Section 2.1. Shareholder Services. The Trust may pay, and may appoints the Distributor as its agent to pay on its behalf, a fee in an amount up to the amounts specified in Schedule A to this Plan, with respect to the average daily net asset value of Shares owned of record or beneficially by Clients of service providers with whom the Distributor has entered into written agreements pursuant to which the service providers agree to provide services described in this Section 2. The services for which this fee may be paid include account maintenance and customer liaison services provided to Clients who own Shares of a Fund, and may also include, but are not limited to, the following shareholder services:

1.        Record Maintenance. Maintaining records for each Client holding Shares of a Fund that include the following information:

 

  a.

Number of Shares;

  b.

Date, price and amount of purchases and redemptions (including dividend reinvestments) and dates and amounts of dividends paid for at least the current year to date;

  c.

Name and address of the Client, including zip codes and social security numbers or taxpayer identification numbers;

  d.

Records of distributions and dividend payments;

  e.

Any transfers of shares; and

  f.

Overall control records.

2.        Shareholder Communications

 

  a.

Providing the names and addresses of all Clients who hold shares of a Fund to a shareholder mailing agent for the purpose of mailing certain Fund-related materials (such as updated prospectuses and any supplements and amendments thereto, annual and other periodic reports, proxy or information statements, and other appropriate shareholder communications);


  b.

Distributing Fund-related materials (such as updated prospectuses and any supplements and amendments thereto, annual and other periodic reports, proxy or information statements, and other appropriate shareholder communications) directly to Clients;

 

  c.

Mailing current Fund prospectuses, statements of additional information, and annual and other periodic reports to Clients upon request and, as applicable, with confirmation statements;

 

  d.

Mailing statements to Clients on a regular basis showing, among other things, the number of Shares of each Fund owned by the Client and the net asset value of such Fund as of a recent date;

 

  e.

Producing and mailing to Clients confirmation statements reflecting purchases and redemptions of Shares; and

 

  f.

Responding to Client inquiries regarding, among other things, share prices, account balances, dividend amounts and dividend payment dates, both by telephone and in writing, as appropriate.

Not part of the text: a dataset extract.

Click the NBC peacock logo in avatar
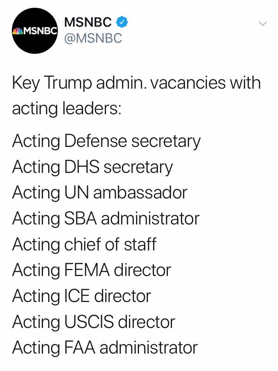 pos(18,31)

3.        Transactional Services

 

  a.

Communicating and processing purchase, redemption and exchange orders from Clients; and

 

  b.

Communicating mergers, splits or other reorganization activities to Clients;

4.        Tax Information Returns and Reports. Preparing and filing such information, returns and reports as are required to be filed with appropriate governmental agencies for reporting (i) dividends and other distributions made; (ii) amounts withheld on dividends and other distributions and payments under applicable federal and state laws, rules and regulations; and (iii) gross proceeds of sales transactions as required.

Section 2.2 - Sweep Administration Services. The Trust will pay the Distributor a fee, in an amount up to the amounts specified in Schedule B to this Plan, with respect to the average daily net asset value of Sweep Shares and owned of record or beneficially by Clients. Services this fee may be paid for include processing automatic purchases and redemptions for Clients invested in the Sweep Shares of the Funds.

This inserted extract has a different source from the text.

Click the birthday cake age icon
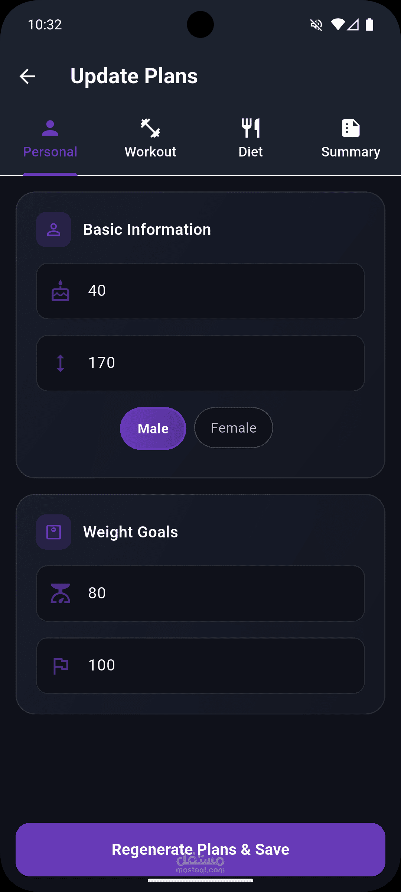 click(x=61, y=291)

Section 3. This Plan shall not take effect with respect to any Fund until it has been approved together with any related agreements, by votes of the majority of both (i) the Trustees of the Trust and (ii) the Qualified Trustees (as defined in Section 8 herein), at a meeting of the Board of Trustees.

Section 4. This Plan shall, unless terminated as hereinafter provided, continue in effect for a period of more than one year after it takes effect, only for so long as such continuance is specifically approved at least annually in the manner provided in Section 3 herein for the approval of this Plan.

Section 5. During the existence of this Plan, the Distributor or any person authorized to direct the disposition of monies paid or payable by the Trust pursuant to this Plan or any related agreement shall provide to the Trustees of the Trust, at least quarterly, a written report of the amounts so expended and the purposes for which such expenditures were made with respect to each Fund, and shall furnish the Board of


Trustees of the Trust with such other information as the Board of Trustees may reasonably request in connection with payments made under the Plan.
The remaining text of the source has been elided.